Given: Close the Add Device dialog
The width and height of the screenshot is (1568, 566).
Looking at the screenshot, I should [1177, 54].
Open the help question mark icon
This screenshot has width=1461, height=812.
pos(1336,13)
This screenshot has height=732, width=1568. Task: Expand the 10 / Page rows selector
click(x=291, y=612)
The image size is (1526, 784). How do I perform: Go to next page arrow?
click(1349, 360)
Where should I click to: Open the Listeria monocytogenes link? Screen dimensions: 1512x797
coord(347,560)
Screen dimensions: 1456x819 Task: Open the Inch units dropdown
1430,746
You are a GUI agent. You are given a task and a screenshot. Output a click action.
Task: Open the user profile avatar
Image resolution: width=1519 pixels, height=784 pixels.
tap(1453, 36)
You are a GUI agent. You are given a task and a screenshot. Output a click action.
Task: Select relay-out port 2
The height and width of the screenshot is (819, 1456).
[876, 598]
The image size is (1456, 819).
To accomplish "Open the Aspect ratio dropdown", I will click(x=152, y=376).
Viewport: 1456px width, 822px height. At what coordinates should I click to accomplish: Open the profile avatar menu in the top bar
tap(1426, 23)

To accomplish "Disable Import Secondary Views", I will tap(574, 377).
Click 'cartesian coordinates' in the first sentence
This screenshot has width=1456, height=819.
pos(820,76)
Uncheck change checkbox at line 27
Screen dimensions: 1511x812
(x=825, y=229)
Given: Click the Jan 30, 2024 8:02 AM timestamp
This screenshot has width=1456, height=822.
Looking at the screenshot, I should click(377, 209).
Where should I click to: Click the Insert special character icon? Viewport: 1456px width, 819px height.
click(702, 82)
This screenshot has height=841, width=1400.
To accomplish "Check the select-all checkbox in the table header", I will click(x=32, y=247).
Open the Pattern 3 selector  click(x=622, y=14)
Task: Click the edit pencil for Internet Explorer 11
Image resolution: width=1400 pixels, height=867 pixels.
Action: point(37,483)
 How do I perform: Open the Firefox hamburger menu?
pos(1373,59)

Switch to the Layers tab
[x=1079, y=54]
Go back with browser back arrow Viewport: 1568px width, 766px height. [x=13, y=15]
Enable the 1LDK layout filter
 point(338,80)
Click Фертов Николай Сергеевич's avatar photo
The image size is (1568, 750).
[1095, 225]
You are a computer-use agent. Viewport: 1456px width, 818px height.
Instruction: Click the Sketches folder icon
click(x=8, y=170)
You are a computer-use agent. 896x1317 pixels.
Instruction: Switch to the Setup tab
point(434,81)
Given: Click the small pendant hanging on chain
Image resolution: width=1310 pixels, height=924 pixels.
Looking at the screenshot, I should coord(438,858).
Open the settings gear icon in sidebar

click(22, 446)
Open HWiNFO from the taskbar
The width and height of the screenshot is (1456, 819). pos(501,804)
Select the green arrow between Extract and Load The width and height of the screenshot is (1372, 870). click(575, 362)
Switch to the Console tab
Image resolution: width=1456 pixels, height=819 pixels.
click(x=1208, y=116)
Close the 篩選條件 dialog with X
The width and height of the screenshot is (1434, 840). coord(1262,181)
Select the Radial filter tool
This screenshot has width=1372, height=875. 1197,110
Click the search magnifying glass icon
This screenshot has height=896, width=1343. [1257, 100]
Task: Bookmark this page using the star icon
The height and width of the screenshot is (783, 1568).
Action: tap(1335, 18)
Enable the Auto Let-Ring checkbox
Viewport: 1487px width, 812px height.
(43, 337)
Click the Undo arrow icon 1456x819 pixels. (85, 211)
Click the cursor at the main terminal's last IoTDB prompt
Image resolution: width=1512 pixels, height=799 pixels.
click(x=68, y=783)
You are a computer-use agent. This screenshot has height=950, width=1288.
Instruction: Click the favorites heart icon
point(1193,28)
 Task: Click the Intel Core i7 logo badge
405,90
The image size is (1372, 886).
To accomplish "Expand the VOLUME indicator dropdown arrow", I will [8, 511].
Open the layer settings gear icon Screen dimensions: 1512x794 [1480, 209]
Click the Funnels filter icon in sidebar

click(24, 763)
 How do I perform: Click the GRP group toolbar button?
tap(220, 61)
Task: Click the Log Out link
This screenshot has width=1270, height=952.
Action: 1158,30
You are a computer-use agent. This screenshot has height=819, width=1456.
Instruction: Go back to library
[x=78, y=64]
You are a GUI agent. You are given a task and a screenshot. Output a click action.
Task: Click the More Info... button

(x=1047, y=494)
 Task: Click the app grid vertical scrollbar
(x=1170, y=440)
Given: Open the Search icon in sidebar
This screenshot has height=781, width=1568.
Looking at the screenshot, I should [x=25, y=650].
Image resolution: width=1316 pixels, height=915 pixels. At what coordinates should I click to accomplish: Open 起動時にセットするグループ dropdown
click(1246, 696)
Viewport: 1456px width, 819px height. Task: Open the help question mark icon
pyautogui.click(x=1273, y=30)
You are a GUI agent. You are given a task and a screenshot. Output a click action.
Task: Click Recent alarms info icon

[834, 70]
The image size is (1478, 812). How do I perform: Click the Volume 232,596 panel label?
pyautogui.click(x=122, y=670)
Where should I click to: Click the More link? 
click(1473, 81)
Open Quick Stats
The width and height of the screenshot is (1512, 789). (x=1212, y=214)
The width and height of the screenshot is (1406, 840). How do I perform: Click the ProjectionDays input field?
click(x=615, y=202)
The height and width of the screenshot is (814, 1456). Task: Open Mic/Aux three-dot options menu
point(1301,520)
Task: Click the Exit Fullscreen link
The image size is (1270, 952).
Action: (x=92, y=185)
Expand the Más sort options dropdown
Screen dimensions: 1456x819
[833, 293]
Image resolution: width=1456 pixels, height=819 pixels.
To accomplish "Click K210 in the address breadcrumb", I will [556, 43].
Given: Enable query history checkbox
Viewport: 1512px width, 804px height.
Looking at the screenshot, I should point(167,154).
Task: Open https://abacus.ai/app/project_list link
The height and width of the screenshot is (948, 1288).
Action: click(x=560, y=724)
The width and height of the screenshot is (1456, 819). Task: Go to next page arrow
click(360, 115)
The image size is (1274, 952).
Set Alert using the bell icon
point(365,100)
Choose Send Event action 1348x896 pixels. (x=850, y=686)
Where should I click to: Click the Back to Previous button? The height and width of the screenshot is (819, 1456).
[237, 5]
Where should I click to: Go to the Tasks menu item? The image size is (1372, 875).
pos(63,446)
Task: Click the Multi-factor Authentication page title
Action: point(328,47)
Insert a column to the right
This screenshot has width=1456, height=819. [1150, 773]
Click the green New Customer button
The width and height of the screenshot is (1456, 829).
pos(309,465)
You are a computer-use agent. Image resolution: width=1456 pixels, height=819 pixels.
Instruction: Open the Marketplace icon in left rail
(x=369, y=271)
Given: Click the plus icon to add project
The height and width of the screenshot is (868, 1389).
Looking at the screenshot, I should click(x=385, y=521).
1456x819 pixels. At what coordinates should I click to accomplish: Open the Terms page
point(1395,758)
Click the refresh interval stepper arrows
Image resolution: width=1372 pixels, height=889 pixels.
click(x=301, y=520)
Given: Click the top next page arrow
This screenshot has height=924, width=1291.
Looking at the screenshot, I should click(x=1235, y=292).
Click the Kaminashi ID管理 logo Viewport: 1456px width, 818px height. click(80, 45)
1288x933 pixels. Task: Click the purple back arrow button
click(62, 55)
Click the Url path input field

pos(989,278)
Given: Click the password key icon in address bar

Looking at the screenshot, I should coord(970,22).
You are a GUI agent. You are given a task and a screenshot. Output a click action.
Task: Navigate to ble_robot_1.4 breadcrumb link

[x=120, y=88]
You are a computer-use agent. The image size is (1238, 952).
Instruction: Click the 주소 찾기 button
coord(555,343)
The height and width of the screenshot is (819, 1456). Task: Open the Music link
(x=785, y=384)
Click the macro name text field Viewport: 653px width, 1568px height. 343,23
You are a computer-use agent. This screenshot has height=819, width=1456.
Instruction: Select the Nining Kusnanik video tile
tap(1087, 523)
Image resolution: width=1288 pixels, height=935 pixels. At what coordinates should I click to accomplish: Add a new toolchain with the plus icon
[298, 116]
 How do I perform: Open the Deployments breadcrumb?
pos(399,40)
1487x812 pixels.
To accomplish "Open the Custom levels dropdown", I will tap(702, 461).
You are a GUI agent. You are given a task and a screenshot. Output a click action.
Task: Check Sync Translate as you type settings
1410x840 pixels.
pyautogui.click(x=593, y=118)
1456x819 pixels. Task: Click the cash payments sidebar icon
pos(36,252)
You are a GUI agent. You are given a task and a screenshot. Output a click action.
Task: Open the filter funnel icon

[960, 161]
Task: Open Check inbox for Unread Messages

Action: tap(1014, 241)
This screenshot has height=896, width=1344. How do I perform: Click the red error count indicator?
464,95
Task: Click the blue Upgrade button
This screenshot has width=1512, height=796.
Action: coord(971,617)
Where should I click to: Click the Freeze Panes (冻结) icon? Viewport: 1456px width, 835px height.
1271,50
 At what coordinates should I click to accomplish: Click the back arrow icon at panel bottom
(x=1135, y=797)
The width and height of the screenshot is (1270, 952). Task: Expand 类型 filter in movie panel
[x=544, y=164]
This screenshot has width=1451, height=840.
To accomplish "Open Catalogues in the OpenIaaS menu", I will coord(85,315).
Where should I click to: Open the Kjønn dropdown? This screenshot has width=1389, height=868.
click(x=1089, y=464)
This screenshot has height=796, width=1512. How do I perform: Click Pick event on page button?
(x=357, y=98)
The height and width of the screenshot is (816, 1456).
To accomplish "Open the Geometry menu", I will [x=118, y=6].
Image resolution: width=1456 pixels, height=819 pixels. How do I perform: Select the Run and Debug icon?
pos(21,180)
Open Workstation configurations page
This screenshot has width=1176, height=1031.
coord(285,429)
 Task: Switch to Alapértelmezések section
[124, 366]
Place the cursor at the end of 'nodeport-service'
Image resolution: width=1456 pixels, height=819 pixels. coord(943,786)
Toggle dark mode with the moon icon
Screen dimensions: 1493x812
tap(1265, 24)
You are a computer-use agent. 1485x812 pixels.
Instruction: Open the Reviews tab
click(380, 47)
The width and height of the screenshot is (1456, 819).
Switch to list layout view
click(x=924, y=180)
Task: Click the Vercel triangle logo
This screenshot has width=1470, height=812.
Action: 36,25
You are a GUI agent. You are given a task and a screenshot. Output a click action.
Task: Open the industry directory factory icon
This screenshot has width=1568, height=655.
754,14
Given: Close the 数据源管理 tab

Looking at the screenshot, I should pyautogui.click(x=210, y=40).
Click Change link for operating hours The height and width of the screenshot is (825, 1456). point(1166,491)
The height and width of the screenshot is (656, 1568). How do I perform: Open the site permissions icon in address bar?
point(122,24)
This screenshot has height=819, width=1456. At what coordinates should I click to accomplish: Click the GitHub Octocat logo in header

REQUIRED ACTION = Start with the line above that contains "Click Фертов Николай Сергеевич's avatar photo" and end with the line that contains "Task: Bookmark this page using the star icon". Write out those lines exactly, and only those.

ANSWER TO THE PROBLEM =
Click Фертов Николай Сергеевич's avatar photo
The image size is (1568, 750).
[1095, 225]
You are a computer-use agent. Viewport: 1456px width, 818px height.
Instruction: Click the Sketches folder icon
click(x=8, y=170)
You are a computer-use agent. 896x1317 pixels.
Instruction: Switch to the Setup tab
point(434,81)
Given: Click the small pendant hanging on chain
Image resolution: width=1310 pixels, height=924 pixels.
Looking at the screenshot, I should coord(438,858).
Open the settings gear icon in sidebar

click(22, 446)
Open HWiNFO from the taskbar
The width and height of the screenshot is (1456, 819). pos(501,804)
Select the green arrow between Extract and Load The width and height of the screenshot is (1372, 870). click(575, 362)
Switch to the Console tab
Image resolution: width=1456 pixels, height=819 pixels.
click(x=1208, y=116)
Close the 篩選條件 dialog with X
The width and height of the screenshot is (1434, 840). coord(1262,181)
Select the Radial filter tool
This screenshot has width=1372, height=875. 1197,110
Click the search magnifying glass icon
This screenshot has height=896, width=1343. [1257, 100]
Task: Bookmark this page using the star icon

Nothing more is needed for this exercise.